De 2 millions en 1930 à quelques 800 000 aujourd’hui, selon le fameux rapport, les commerces de proximité ont bien quitté le navire. Les traiteurs, ateliers, librairies, kiosquiers, bistrots d’antan sont délaissés au profit de rayons aseptisés à la taille monstrueuse illuminés de néons blancs, remplis à ras bord de produits industriels.

Pour Charly, notre illustre poissonnier de la rue Oberkampf, c’est « carrément scandaleux. Je suis l’un des seuls qui s’investit pour faire vivre mon quartier depuis 2003. Je mets tout mon cœur pour faire de ma poissonnerie un lieu de vie, de passage, le tout avec le sourire et une pêche d’enfer, et quoi ? Ce matin par exemple, j’ai eu une vingtaine de clients, c’est bien mais ça devrait être tellement plus ! ».

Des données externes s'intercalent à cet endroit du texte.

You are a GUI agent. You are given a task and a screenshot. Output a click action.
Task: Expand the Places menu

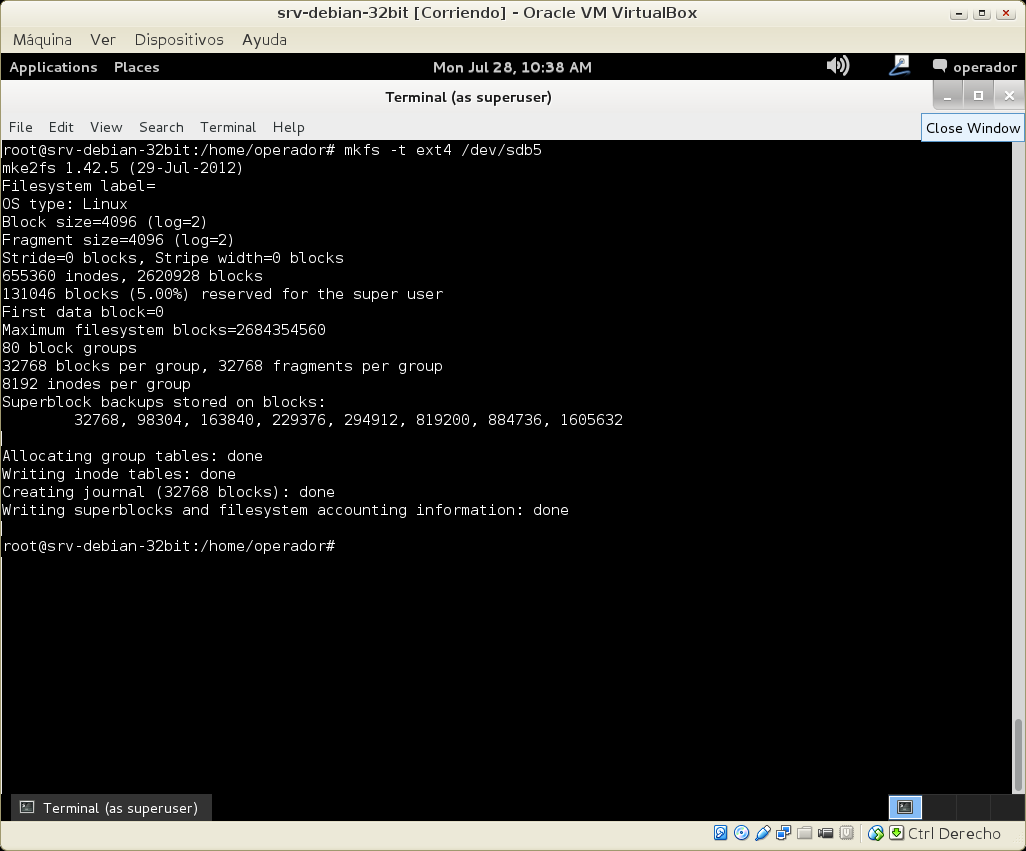[137, 67]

Alors pourquoi les poissonneries n’attirent plus le chaland ? Pour Amaury*, poissonnier dans l’Est parisien qui préfère rester discret, « c’est une question de temps. Maintenant les gens préfèrent les plats cuisinés plutôt que de faire griller eux-mêmes un bon filet de daurade… » regrette-t-il. « Question de choix ou d’envie, il est vrai qu’en 10 ans notre clientèle a pas mal évolué et se dirige plus vers des plats cuisinés que vers une cuisine maison et des produits frais ». Ça vous parle ?

Et quel est le paradis des flemmards et des surbookés ? Les supermarchés, bravo ! Rien qu’aux alentours du commerce de Charly, il y en a sept, « sept de trop ». Le phénomène n’est pas exclusif au 11e puisque d’après une étude de Bonial en 2016, les commerces de plus de 100 m2 ont plus que doublé en dix ans dans la capitale.

Plus qu’une question d’envie, Charly en est certain, « c’est une fatalité. Les clients délaissent la qualité, la proximité, le savoir-faire et les petites attentions pour des économies de bout de chandelle. Ils préfèrent se voiler la face sans penser à la pêche durable et française… c’est minable » conclut-il sans appel.

Pour Smail, écailler de l’autre côté de la capitale, le problème est ailleurs : « peut-être que la fréquentation des poissonneries baisse parce que la manière de les gérer n’est pas bonne. Être commerçant de quartier, ça ne s’improvise pas, c’est un art. ». Soit. Alors pour faire sortir la tête de l’eau à nos poissonneries de quartier, il faudrait privilégier la qualité à la quantité, le frais au surgelé et bien sûr, tout ça a un coup évident.

D’ailleurs, qu’en pensent les clients ? Rachid*, fervent amateur de fruits de mer, et plus particulièrement d’huîtres, avoue ne pas aller tant que ça dans les poissonneries mais “slurper” dans les bars, qui ferment plus tard…

Lors de cette enquête, plusieurs poissonniers que nous avons approchés n’avaient presque pas le temps de nous en accorder. Grâce au rush des fêtes de fin d’année ? Peut-être, ou peut-être est-ce grâce à leur popularité dans le quartier, la qualité de leurs produits et la présence passionnée de leurs clients.